STATED TASK: Set down, word for word, the passage of the post below about the leaked celebrity photos from "Well…no. I have" up to and including "not what is.".

So, we’re all familiar with Jennifer Lawrence’s leaked nudes, which are floating around out there. Supposedly this is part of a larger wave of hacked and leaked photos of celebrities. All I know is everyone is in an uproar over it.

Which part of me really doesn’t get. Okay, these were private photos that were stolen and distributed, I get that. But everyone talking about how this is a personal attack and shames women, shames these women, etc. That…I don’t get. Most people I’ve come across aren’t insulting Ms. Lawrence about her looks, so they aren’t shaming or degrading her. In fact, I’m not sure anyone is degrading or shaming her. But there’s party line about that or something.

Which brings me to what got me writing this. Ms. Lawrence is said to have stated that, “Those who viewed the photos, Lawrence says, are perpetrating a sexual offense.”

Well…no. I have to say, I disagree with this statement. Here’s why.

this is not a pipe

this is not a pipe

The above picture is called the “Treachery of Images.” The idea behind it is that while we have the image of a thing, and it makes us think of that thing, it is not that thing. What we see is not what is.

Now, with the Lawrence photos one might say, “but it is her image, taken without her permission, and it’s nude so of course its a sexual offense.” This appeals to humans who react on an emotional level. We are raised to view sex as dirty, that sexual offenses are heinous, especially against women. And ultimately that how the person feels about the crime in such instances is the most important thing. Lawrence feels violated, so she must have been violated, and all who look upon this engage in the violation.

AVAILABLE DATA:
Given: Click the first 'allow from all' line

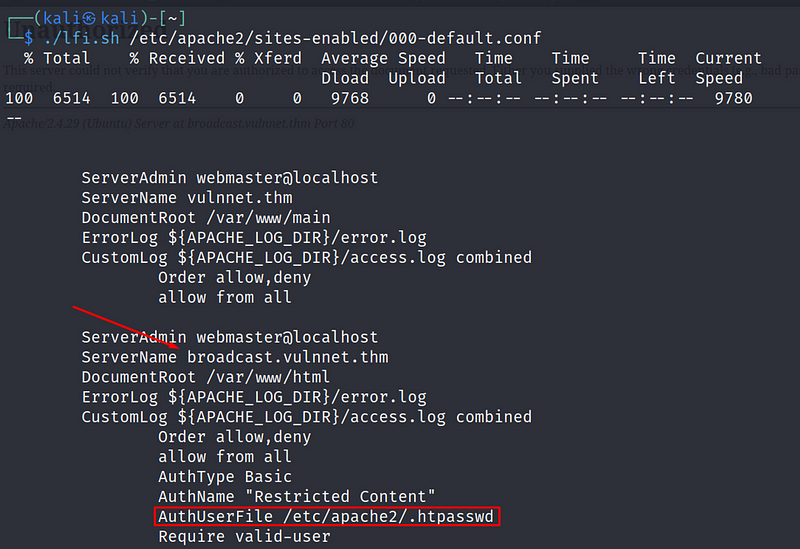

EXERCISE OUTPUT:
Well…no. I have to say, I disagree with this statement. Here’s why.

this is not a pipe

this is not a pipe

The above picture is called the “Treachery of Images.” The idea behind it is that while we have the image of a thing, and it makes us think of that thing, it is not that thing. What we see is not what is.